With six months to go until Cop26, it is – the organisers insist – going ahead in Glasgow, UK. Its president Alok Sharma set out his vision today.
Taking inspiration from UN chief António Guterres, he has put coal in the crosshairs, calling on leaders to stop financing new plants and abandon the fuel.
It is a theme the UK can speak to with authority, having gone from generating 40% of electricity from coal to less than 2% in under a decade. And there are welcome signs of a pivot in Asia, now the region driving coal demand. But the industry still holds sway in many places, making it far from an easy target.
China plans to allow coal use to grow until 2025. Japan has yet to decisively rule out coal finance, earlier this year using “environmental preservation” funds to back a Vietnamese coal plant. Australia stands out as a rich country subsidising coal mine expansion.
If Cop26 can move the needle in these countries, it will indeed bring the distant hope of limiting warming to 1.5C a little closer.
This week’s news…
- UK calls on countries to ‘consign coal to history’ at Cop26
- Southern Madagascar at risk of famine amid worst drought in 40 years
- Indonesian utility pledges to stop building coal plants beyond existing pipeline
- Youth activists prank Standard Chartered in critique of coal lending policy
- Tar sands executive named as Canadian ‘climate champion’ ahead of Cop26
- Merkel ‘wasted opportunity’ to show international solidarity at climate summit
- California is the biggest producer in the world planning to go beyond oil
…and comment
- Carbon removal experts support splitting “net zero” into twin targets – Tabea Dorndorf, Jens Friis Lund and Wim Carton
Britain has less moral authority when it comes to mobilising climate finance, as the government’s development aid cuts start to bite.

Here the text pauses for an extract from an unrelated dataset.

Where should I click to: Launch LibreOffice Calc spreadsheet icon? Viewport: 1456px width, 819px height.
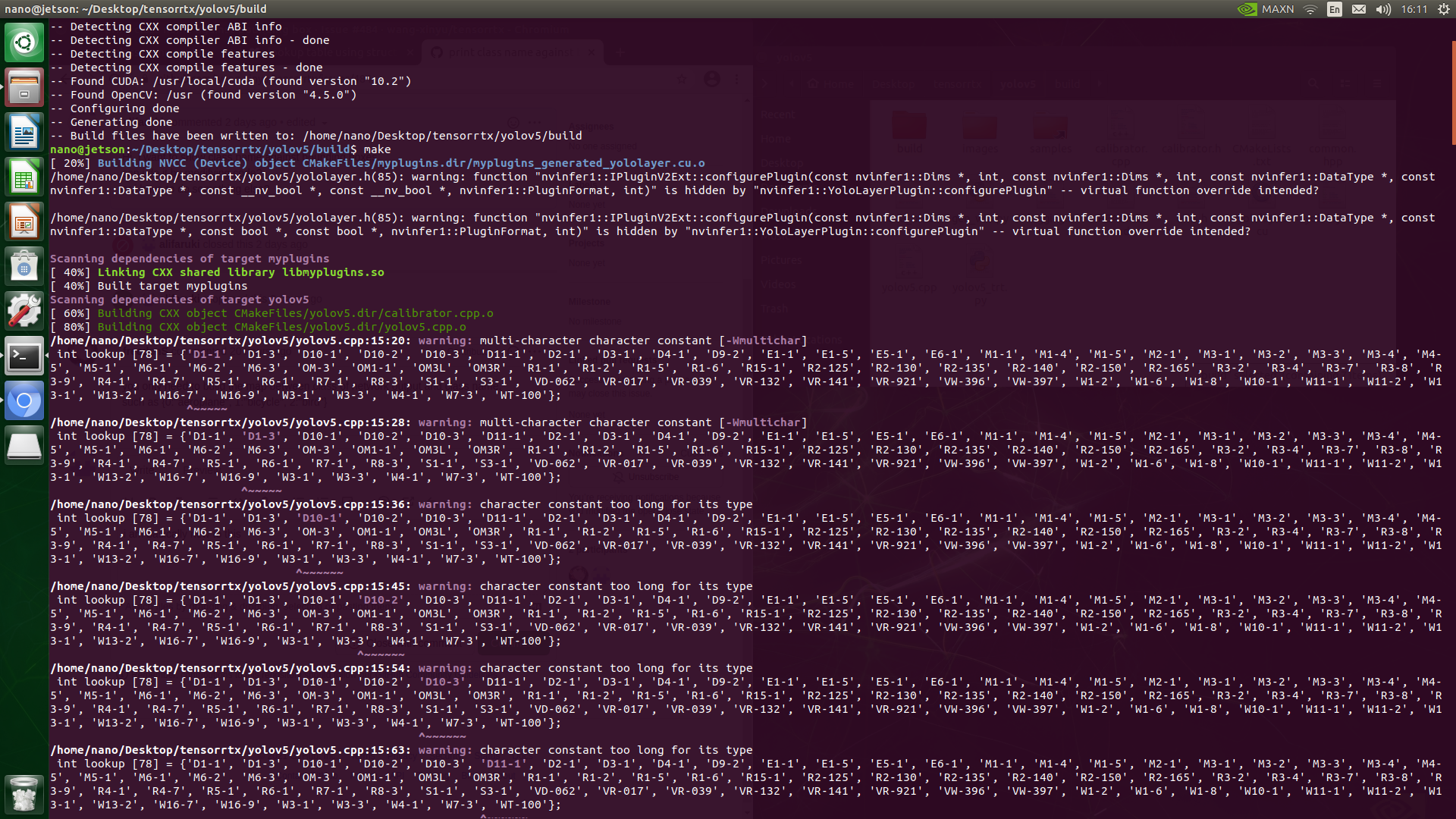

The foreign ministry’s decision to hail a Canadian tar sands executive as a “climate champion” raised more than a few eyebrows.

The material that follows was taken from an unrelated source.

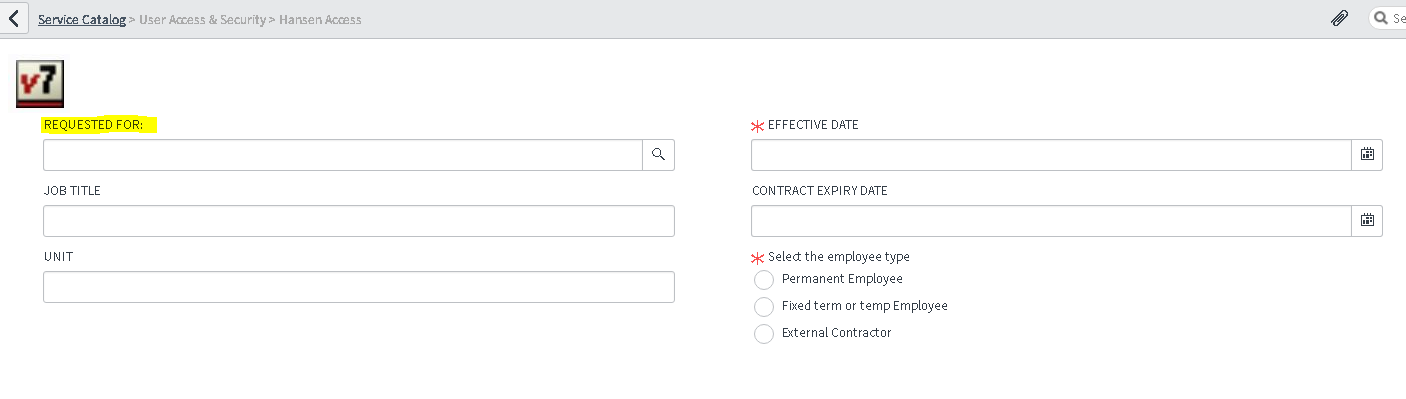The height and width of the screenshot is (399, 1406).
Task: Open the Requested For lookup search icon
Action: click(x=658, y=155)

And the UK policy to maximise “economic” oil and gas extraction from the North Sea is getting harder to defend as others address the contradiction between emissions curbs and unfettered fossil fuel production. California is the latest – and biggest – oil producer planning to shut down the industry.
Sharma said the hosts are working with public health authorities on testing, vaccines and other measures to Covid-proof the conference, but would not be drawn on the details.